Chiffre d'affaires en baisse, résultat en hausse
Sur les trois mois clos le 30 juin 2026, MarineMax a publié un chiffre d'affaires de USD 611,3 millions, en repli d'environ 7 % par rapport aux USD 657,2 millions de l'an dernier. Les ventes à périmètre comparable ont cédé les mêmes 7 %. La ligne qui a changé se trouve en dessous : un résultat net de USD 15,4 millions, soit USD 0,66 par action diluée, contre une perte nette de USD 52,1 millions, soit USD 2,42 par action, au même trimestre l'an passé.
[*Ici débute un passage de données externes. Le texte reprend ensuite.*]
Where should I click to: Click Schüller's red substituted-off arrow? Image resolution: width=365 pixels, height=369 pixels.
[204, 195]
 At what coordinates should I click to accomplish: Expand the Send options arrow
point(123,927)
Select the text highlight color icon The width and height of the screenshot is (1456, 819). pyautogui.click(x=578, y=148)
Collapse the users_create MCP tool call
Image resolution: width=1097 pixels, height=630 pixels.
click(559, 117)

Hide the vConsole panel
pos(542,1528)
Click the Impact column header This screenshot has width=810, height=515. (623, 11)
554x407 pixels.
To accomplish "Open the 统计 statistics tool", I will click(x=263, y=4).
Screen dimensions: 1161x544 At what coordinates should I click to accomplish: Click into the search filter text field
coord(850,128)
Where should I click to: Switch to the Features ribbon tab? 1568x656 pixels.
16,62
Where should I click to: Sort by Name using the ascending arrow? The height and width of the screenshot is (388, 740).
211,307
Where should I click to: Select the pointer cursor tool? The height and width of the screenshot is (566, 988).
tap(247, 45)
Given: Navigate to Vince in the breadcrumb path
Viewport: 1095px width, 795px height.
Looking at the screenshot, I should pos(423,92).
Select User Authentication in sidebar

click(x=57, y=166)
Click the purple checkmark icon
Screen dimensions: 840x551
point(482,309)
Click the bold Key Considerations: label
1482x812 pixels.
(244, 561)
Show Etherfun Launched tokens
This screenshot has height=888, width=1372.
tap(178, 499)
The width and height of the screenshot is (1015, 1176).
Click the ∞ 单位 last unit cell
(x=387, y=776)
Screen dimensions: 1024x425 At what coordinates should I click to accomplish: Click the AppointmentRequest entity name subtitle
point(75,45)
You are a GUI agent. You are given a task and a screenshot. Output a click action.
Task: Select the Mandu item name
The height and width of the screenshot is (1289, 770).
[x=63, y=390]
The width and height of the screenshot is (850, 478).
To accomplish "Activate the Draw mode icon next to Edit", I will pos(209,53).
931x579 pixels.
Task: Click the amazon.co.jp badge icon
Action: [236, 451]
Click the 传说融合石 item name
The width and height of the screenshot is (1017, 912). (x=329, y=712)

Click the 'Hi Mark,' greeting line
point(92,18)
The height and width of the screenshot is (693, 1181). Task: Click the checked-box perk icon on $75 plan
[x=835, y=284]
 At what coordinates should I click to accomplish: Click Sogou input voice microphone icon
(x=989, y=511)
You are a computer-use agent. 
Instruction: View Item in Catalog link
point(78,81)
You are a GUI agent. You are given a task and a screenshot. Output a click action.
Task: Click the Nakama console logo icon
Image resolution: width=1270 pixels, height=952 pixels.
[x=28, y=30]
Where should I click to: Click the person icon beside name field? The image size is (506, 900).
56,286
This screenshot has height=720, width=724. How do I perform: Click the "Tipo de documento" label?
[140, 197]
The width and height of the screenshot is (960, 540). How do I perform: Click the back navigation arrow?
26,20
En données ajustées, le chiffre ressort à USD 18,8 millions, soit USD 0,81 par action.
La marge brute en valeur a progressé de 9,2 % à USD 218,1 millions sur un chiffre d'affaires plus faible, ce qui a fait gagner au taux de marge brute 530 points de base, à 35,7 %. L'EBITDA ajusté atteint USD 51,3 millions contre USD 35,5 millions. "Nos équipes ont travaillé avec discipline sur le trimestre et obtenu une nette progression de la marge brute, malgré une faiblesse persistante de l'ensemble du nautisme de plaisance", a déclaré le directeur général Brett McGill. Les prévisions annuelles tablent sur un EBITDA ajusté de USD 110 à 125 millions et un résultat ajusté de USD 0,40 à 0,95 par action.
La marge vient du côté yachting de l'activité
MarineMax attribue l'amélioration à la croissance de ses métiers à plus forte marge et cite les services superyacht, les marinas dont IGY, et les pièces et le service. Le point faible est la distribution de bateaux, et c'est là que se loge la baisse du chiffre d'affaires. Ce partage compte davantage pour un propriétaire de superyacht que le chiffre global, parce que la moitié rentable de cette société est celle qui traite les grandes unités, pas celle qui écoule des vedettes de série sur un parc de vente.
Les noms concernés sont familiers. Fraser Yachts et Northrop & Johnson, deux des maisons de brokerage auxquelles un propriétaire est le plus susceptible de confier un mandat central, sont toutes deux à l'intérieur de MarineMax. IGY Marinas aussi, qui exploite des places de port dans les Caraïbes, en Méditerranée et sur le continent américain. Leur performance est désormais la part du groupe qui porte le reste.
Cela change aussi le prix de l'entreprise
MarineMax préparerait une cession, après que le fonds activiste Donerail Group a poussé le conseil vers une revue stratégique. Un trimestre qui montre une marge en expansion, des stocks en baisse de 13 % à USD 788,6 millions et le refinancement de USD 1,49 milliard de lignes de crédit senior garanties jusqu'en 2031 constitue un dossier plus solide à vendre que celui qui affichait une perte de USD 52,1 millions douze mois plus tôt.
Pour un propriétaire, la question pratique n'est pas le cours de bourse. C'est qu'un mandat central et un contrat de place de port de longue durée peuvent tous deux changer de maison mère, et que les pôles brokerage et marinas sont précisément les actifs qu'un acheteur voudrait garder ou détacher. Si l'un des deux arrive à échéance cette année, autant savoir qui pourrait se trouver en face au moment de signer.